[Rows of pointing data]
______

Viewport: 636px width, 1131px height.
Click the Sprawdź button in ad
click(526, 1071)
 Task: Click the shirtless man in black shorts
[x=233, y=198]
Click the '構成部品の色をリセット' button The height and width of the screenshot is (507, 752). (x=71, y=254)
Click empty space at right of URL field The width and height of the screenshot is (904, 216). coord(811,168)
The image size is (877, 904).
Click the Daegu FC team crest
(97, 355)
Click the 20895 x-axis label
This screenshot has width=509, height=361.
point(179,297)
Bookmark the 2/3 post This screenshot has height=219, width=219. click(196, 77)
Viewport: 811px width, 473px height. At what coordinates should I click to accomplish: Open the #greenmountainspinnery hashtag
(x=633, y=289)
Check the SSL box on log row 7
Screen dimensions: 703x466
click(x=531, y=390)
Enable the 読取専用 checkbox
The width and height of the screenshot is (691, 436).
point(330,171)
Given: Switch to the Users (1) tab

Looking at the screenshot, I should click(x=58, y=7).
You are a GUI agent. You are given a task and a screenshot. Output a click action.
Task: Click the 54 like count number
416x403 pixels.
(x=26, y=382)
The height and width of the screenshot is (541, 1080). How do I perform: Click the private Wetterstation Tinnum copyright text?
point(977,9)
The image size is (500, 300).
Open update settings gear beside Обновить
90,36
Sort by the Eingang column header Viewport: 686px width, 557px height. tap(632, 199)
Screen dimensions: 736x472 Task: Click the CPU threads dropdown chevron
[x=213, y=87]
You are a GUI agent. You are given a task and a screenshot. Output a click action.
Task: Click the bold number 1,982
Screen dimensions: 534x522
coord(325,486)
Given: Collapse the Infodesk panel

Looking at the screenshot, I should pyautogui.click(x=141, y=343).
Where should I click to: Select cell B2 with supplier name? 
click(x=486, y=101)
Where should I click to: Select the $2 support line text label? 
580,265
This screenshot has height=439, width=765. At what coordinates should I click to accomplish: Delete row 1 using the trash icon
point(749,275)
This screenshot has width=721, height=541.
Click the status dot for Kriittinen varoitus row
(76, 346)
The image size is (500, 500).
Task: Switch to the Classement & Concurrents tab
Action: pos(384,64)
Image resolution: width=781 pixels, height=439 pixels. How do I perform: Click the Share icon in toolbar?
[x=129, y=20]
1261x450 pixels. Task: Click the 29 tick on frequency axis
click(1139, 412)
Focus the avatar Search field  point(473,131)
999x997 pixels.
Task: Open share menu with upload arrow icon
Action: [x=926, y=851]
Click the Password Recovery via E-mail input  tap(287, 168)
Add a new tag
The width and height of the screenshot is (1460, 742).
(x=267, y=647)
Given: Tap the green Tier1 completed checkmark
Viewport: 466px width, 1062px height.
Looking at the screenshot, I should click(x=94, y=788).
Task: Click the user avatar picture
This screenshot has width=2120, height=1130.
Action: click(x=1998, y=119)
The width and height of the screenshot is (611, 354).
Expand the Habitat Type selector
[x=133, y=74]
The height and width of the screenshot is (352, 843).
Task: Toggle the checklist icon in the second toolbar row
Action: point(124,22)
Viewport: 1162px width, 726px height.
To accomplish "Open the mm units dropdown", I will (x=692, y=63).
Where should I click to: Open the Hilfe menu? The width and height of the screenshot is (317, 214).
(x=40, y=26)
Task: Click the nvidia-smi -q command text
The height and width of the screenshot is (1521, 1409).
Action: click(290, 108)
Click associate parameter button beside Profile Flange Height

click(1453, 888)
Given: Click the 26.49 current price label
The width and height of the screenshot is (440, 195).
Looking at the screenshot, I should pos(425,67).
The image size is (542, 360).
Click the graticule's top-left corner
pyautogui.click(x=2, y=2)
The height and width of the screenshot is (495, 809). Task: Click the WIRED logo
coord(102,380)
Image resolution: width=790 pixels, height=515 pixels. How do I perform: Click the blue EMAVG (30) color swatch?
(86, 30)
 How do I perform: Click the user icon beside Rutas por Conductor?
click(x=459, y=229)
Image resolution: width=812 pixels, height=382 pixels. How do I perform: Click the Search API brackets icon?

______

TASK INSTRUCTIONS =>
Update the material from the line that has "Screen dimensions: 736x472" through the line that has "point(749,275)", changing "Collapse" to "Expand" and leaving everything else as it is. Give back only those lines.

RESPONSE BELOW =>
Screen dimensions: 736x472 Task: Click the CPU threads dropdown chevron
[x=213, y=87]
You are a GUI agent. You are given a task and a screenshot. Output a click action.
Task: Click the bold number 1,982
Screen dimensions: 534x522
coord(325,486)
Given: Expand the Infodesk panel

Looking at the screenshot, I should pyautogui.click(x=141, y=343).
Where should I click to: Select cell B2 with supplier name? 
click(x=486, y=101)
Where should I click to: Select the $2 support line text label? 
580,265
This screenshot has height=439, width=765. At what coordinates should I click to accomplish: Delete row 1 using the trash icon
point(749,275)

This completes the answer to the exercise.